I think Logtermann was better than Abraham. Just my opinion

Anonymous said...

You are probably right there, he could fill it up. I probably overvalue the blocked shot a little bit - I've just always thought it altered the opponents game a lot, but if you take that out Logtermann's clearly better. Fair or not, I do also figure in the teams success, and even though they overlapped in 1994, Logtermann's 4-year record was 71-48 with no other tourney wins other than 1994 (and not invited to even the NIT in 91 or 92), whereas Abraham's teams were 90-38 and went to the NCAA every year except for the NIT Runner-up year, so he got TEAM points for impact. But I agree, Logtermann was really a better player overall.

Anonymous said...

FYI - #53 Jimmy Boylan is now the Bulls Head Coach. MU 1977 team and AL mentioned in the announcement.

Anonymous said...

Artie Green over Marcus Washington? Come on. I was in school while Artie was, and he did nothing but get in Doc Rivers face. Marcus was the point guard for the great teams in the 70's.

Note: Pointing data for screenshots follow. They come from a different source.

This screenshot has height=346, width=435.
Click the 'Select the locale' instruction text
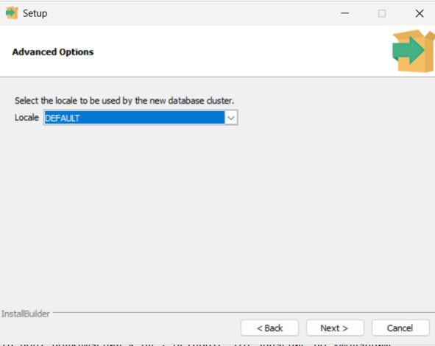(x=124, y=100)
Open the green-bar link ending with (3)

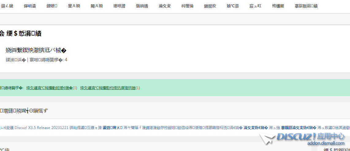[51, 88]
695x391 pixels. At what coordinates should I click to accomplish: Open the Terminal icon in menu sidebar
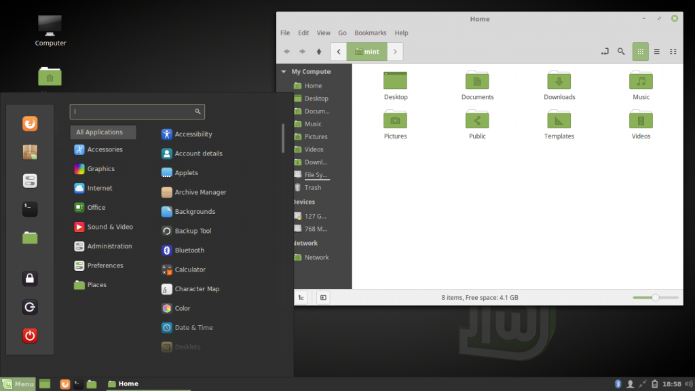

Your credibility is as strong as Arties jump shot.

Anonymous said...

Artie over Marcus?

Artie was good on breakaway layups....they were magnificent.....and chasing chicks after games...

Marcus ran some fine teams...Artie had a lot of promise but never came through

Anonymous said...

Washington was great, and you can't argue with a pg who led a team to a 76-13 record. They were both taken in the 10th round of the NBA draft, so the pro scouts viewed them as about equal but I may have given Artie too much credit for being an exciting player - and your point on him being disruptive should be a negative. I will also note that Boylan is now the Bulls coach - I do give a little extra credit for things like NBA coaching, so that is another great plug for MU.